Rewrite the lines below, swapping "filing date" for "submission date" and leaving everything else unchanged. Omit the pictures from your answer.

·····

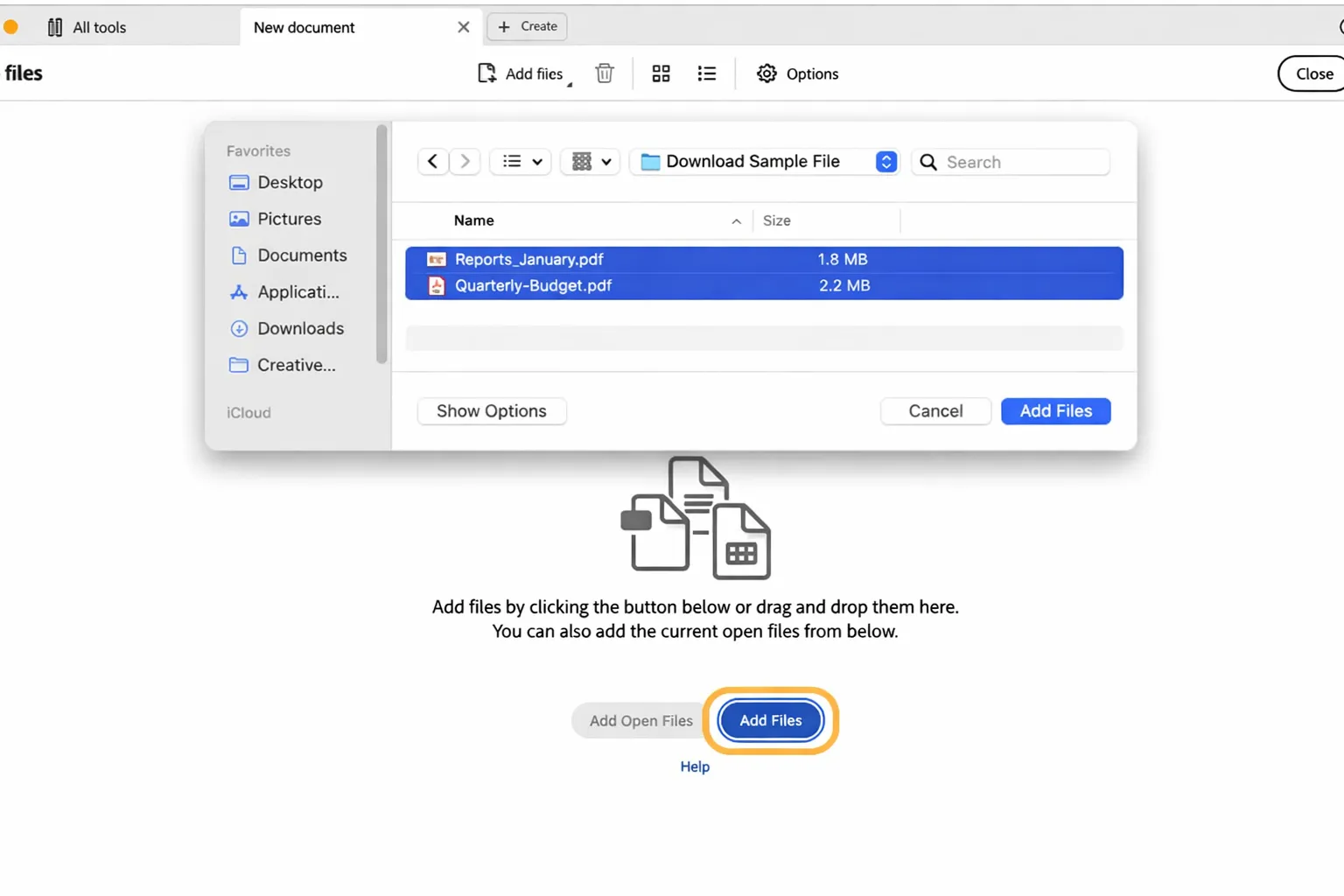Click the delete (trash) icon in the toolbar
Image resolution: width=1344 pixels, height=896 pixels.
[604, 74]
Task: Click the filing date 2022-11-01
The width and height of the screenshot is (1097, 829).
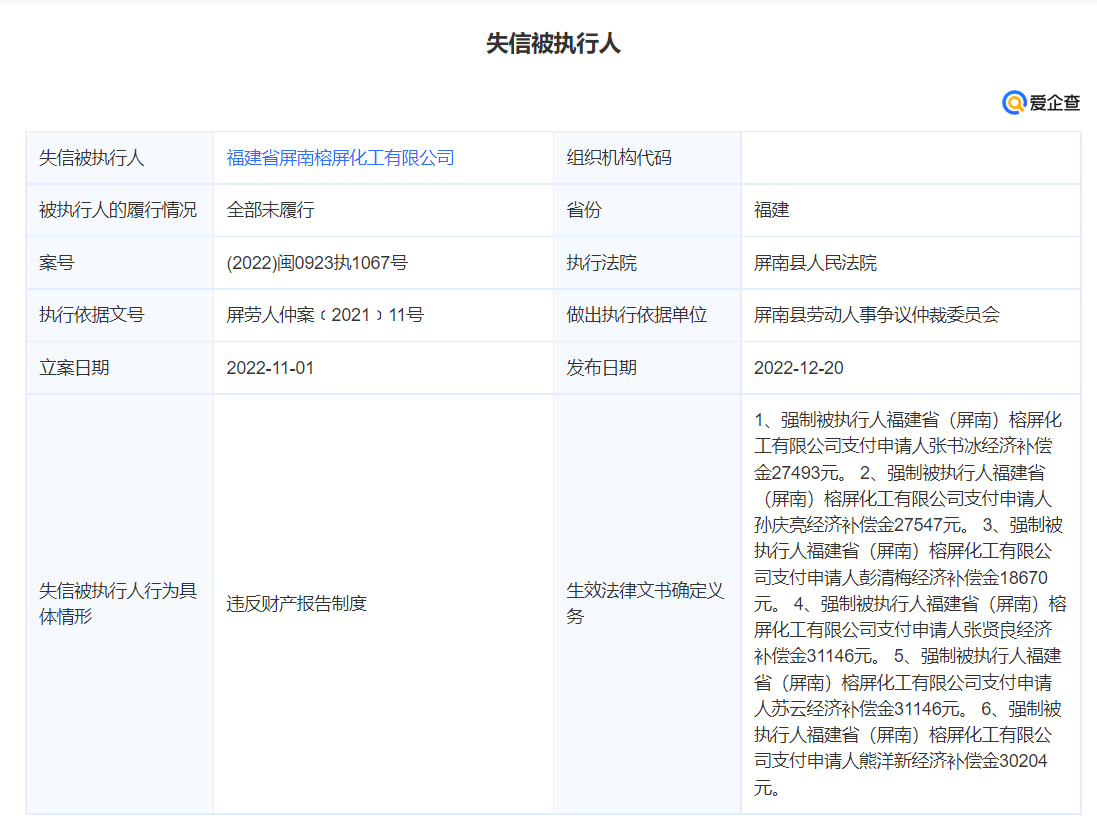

·····

### Written solution
Click the delete (trash) icon in the toolbar
Image resolution: width=1344 pixels, height=896 pixels.
[604, 74]
Task: Click the submission date 2022-11-01
The width and height of the screenshot is (1097, 829).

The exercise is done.